As Christmas choirs take the streets by storm, the Complaints Choir pipes up about all the injustices of our day-to-day lives. While the Complaints Choir has battled subway systems and pesky neighbours since 2005, they now move into a new territory – diplomatic missions. 

This March, the troupe of melodious moaners is visiting an IDP (internally displaced persons) settlement near Gori, Georgia in cooperation with the Swiss Foundation for Art in Regions of Conflict. Just as the beautifully conducted Cairo choir helped give voice to a group of youth right before the Arab Spring, the choir in Hong Kong was used as a peaceful protest.


The Complaints Choir in Cairo: “All sense of justice is gone, I’m a stranger in my own country, my rights are trampled on.”

The Complaints Choir was co-founded by Tellervo Kalleinen and Oliver Kochta-Kalleinen in Helsinki, where the duo literally took the Finnish term ‘valituskuoro’ (meaning ‘complaints choir’) and made it reality. They created the first choir in Birmingham—noted as the "ass-crack of England"—and soon after, choirs popped up in Helsinki, Hamburg, and St. Petersburg, with more requests for complaint choirs all over. It soon became open source so anyone could start their own choir and now there are roughly 70 choirs worldwide, from Alaska to Tokyo (Sweden is the country with the most complaint choirs).

You don’t have to be an expert singer and any group can start one. One (or more) musician holds together the songs and everyone’s complaint each gets a mention. Recently, at the Complaints Choir performance in Berlin for the Nordwind Festival had city-dwellers sang about the lack of sufficient funding for an over-abundance of culture the city has to offer, as well as protests against the developments of the local airport. Of course, there were the usual complaints, as well, like "Nobody loves me!" 

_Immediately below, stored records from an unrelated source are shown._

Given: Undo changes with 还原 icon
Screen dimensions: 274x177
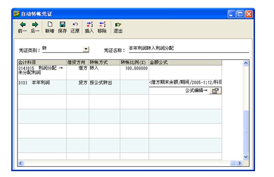Looking at the screenshot, I should click(75, 27).
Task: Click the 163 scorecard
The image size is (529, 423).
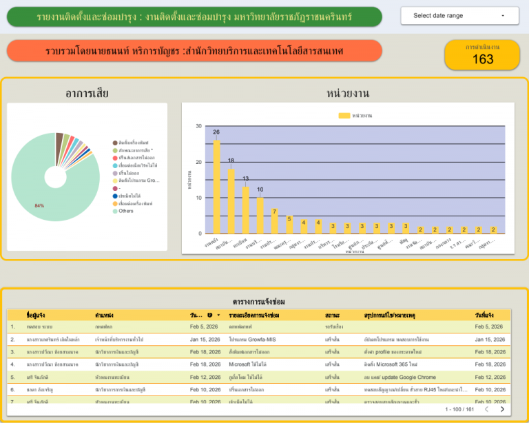Action: click(482, 55)
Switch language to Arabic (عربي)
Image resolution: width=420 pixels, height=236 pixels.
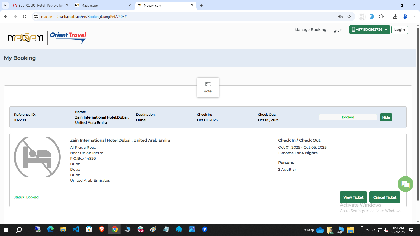click(338, 30)
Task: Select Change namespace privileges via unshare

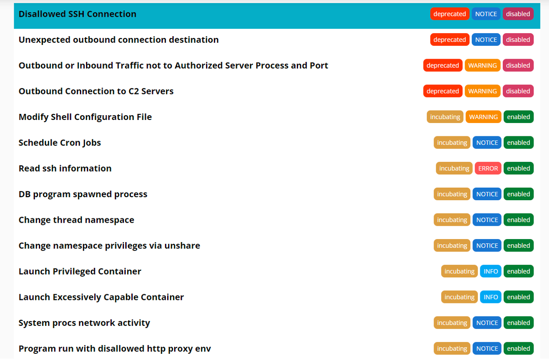Action: 109,246
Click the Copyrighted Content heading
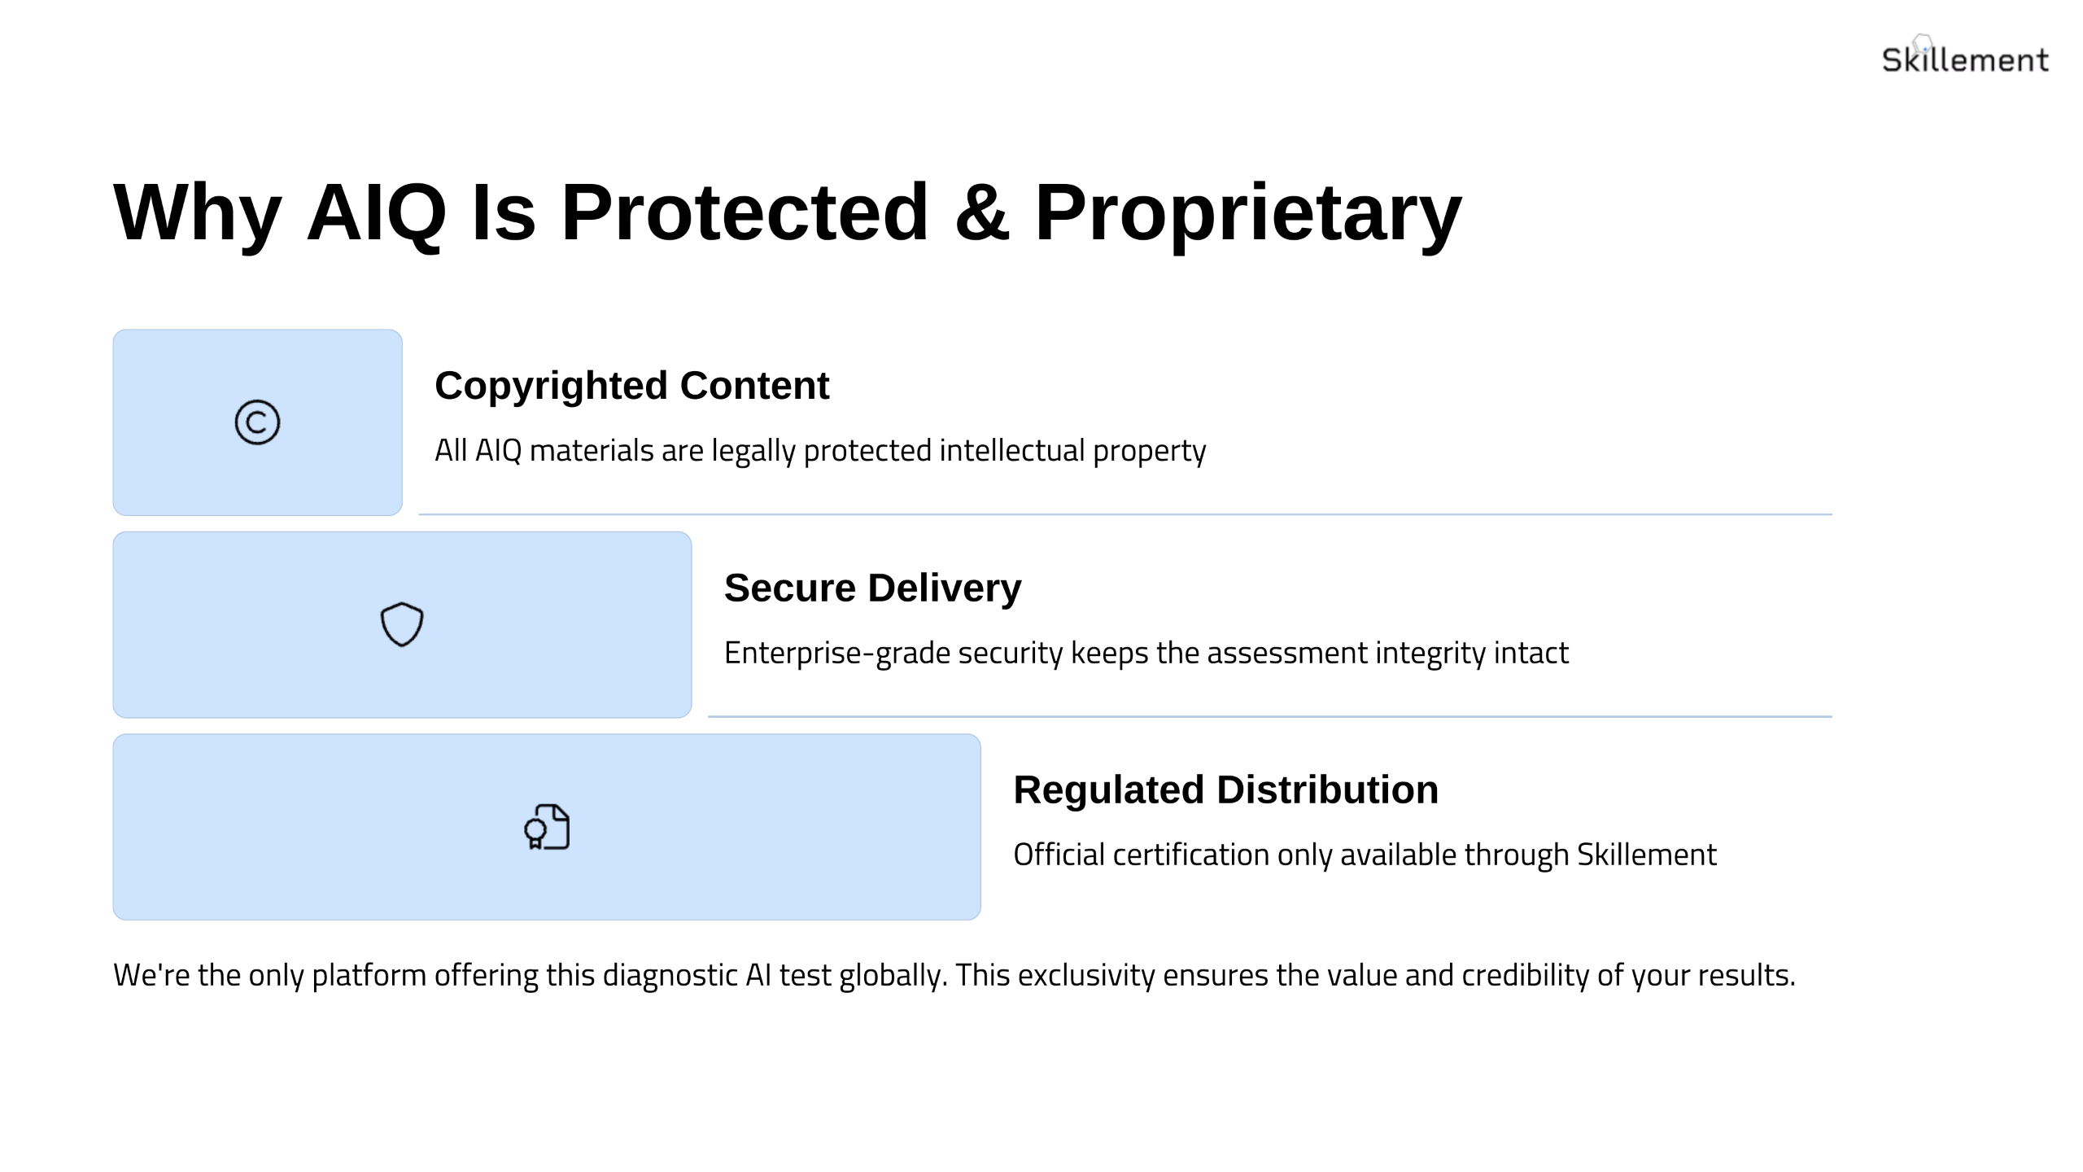The image size is (2083, 1172). [x=632, y=386]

As Kochta-Kalleinen gears up for launching the Complaints Choir in Georgia, he spoke to us about the latest crop of complaints and the art of controversy.

Noisey: What was the recent complaint like in Berlin?
Oliver Kochta-Kalleinen: I counted that so far I have listened to and read roughly 40,000 complaints during the project, so it will get harder to find new complaints. Berlin complaints were quite similar to other big cities: noisy neighbors, dog shit, construction work on the U8 subway line, the BVG [public transport] in general. What were more specific for Berlin were complaints about the building plans for the Tempelhofer Freiheit. Also, I had not heard about this one: a lot of old furniture on the streets; it is true, I see it now everywhere. Then: 1 Euro Jobs and many complaints about rents getting so much higher that people have to leave their hood. I also liked this one: "I am fourteen years old, female and frustrated." This one was nice too: "Soon I am dust." That was a new one.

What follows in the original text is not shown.